Written task -> Copy out every line of the items below word for word, from the first item to the last. Leave the pictures out.

[Records from a collection]
++++++++++
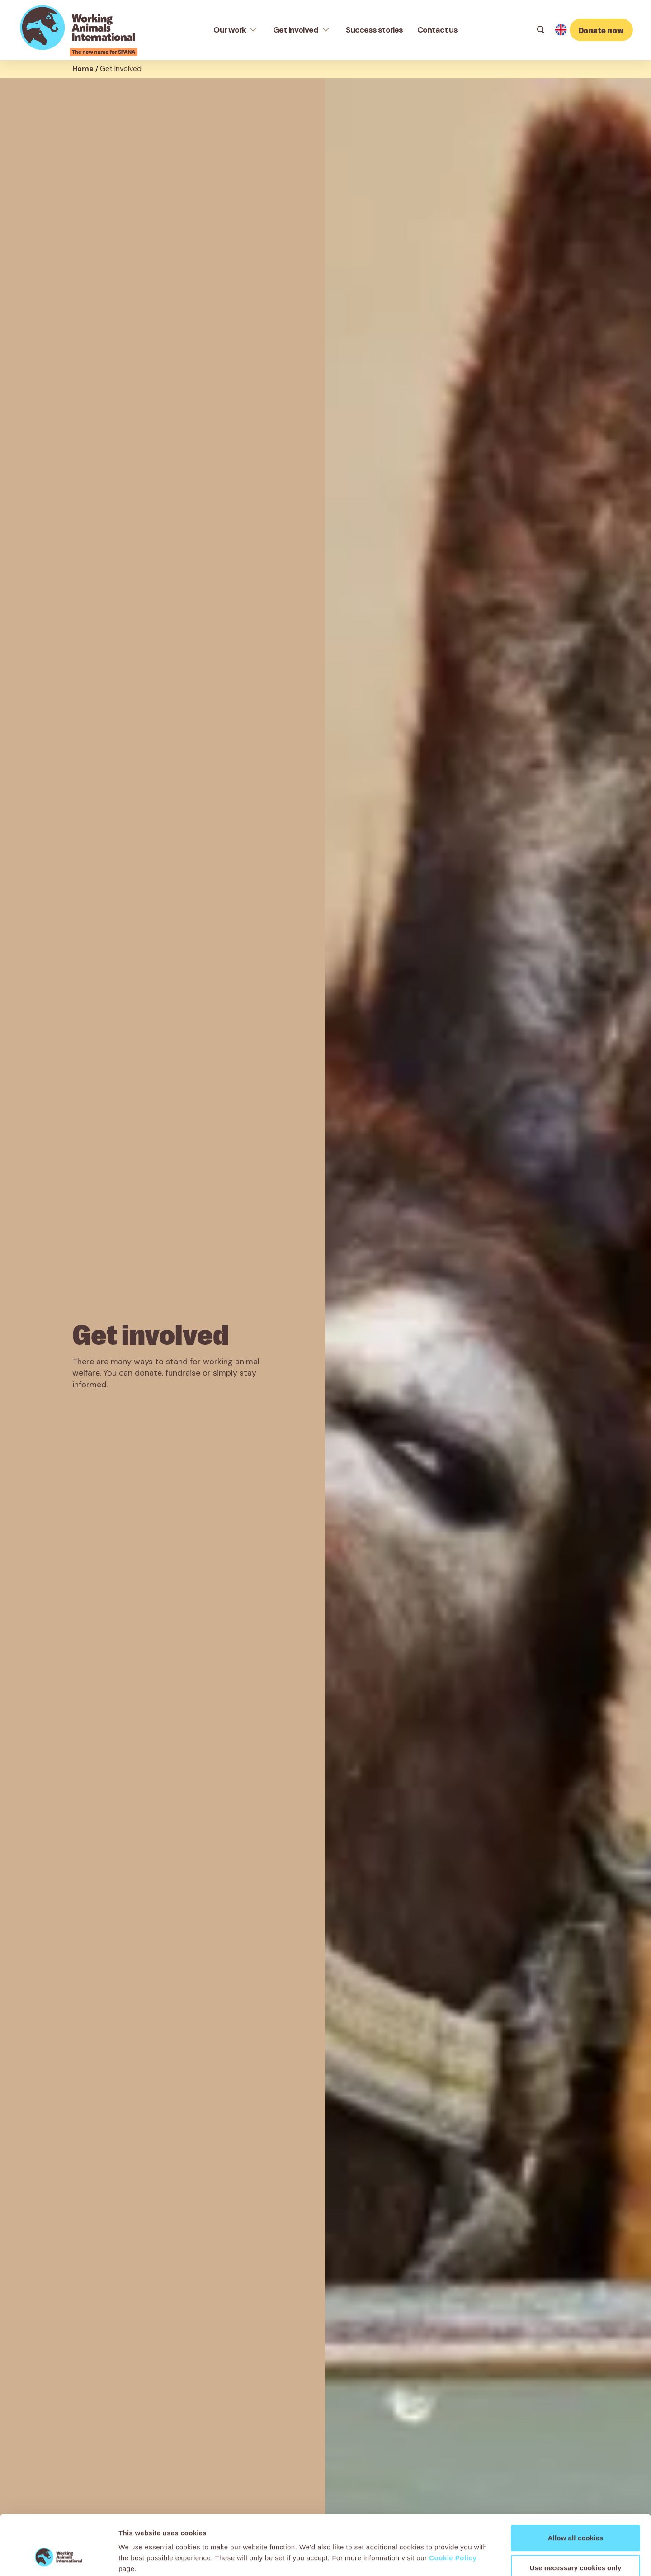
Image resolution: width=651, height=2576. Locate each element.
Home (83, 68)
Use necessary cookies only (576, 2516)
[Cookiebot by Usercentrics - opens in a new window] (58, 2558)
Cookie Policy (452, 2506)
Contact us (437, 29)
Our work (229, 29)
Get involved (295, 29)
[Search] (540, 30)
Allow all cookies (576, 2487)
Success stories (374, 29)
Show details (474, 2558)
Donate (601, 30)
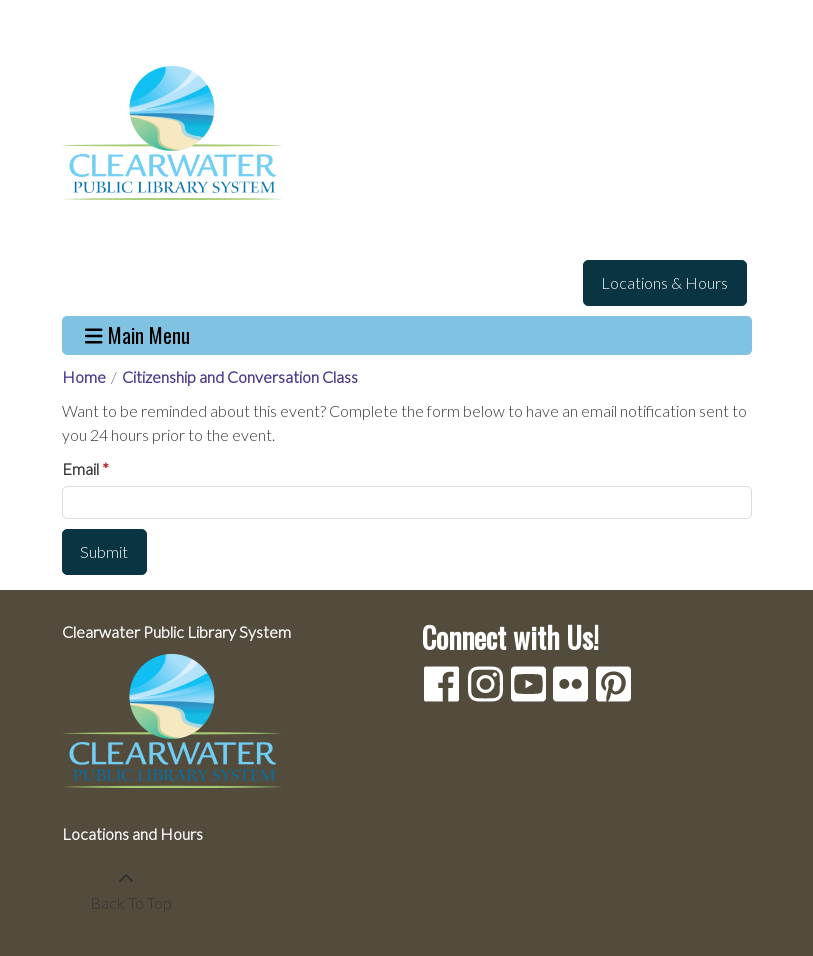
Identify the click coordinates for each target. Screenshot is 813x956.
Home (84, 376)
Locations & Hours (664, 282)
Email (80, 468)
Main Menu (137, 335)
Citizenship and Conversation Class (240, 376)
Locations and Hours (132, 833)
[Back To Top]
++++++++++
Response to the task ->
Image resolution: width=651, height=2576. Locate each element.
Home (83, 68)
Use necessary cookies only (576, 2516)
[Cookiebot by Usercentrics - opens in a new window] (58, 2558)
Cookie Policy (452, 2506)
Contact us (437, 29)
Our work (229, 29)
Get involved (295, 29)
[Search] (540, 30)
Allow all cookies (576, 2487)
Success stories (374, 29)
Show details (474, 2558)
Donate (601, 30)
Identify the click coordinates for each target. Screenshot is 813x956.
Home (84, 376)
Locations & Hours (664, 282)
Email (80, 468)
Main Menu (137, 335)
Citizenship and Conversation Class (240, 376)
Locations and Hours (132, 833)
[Back To Top]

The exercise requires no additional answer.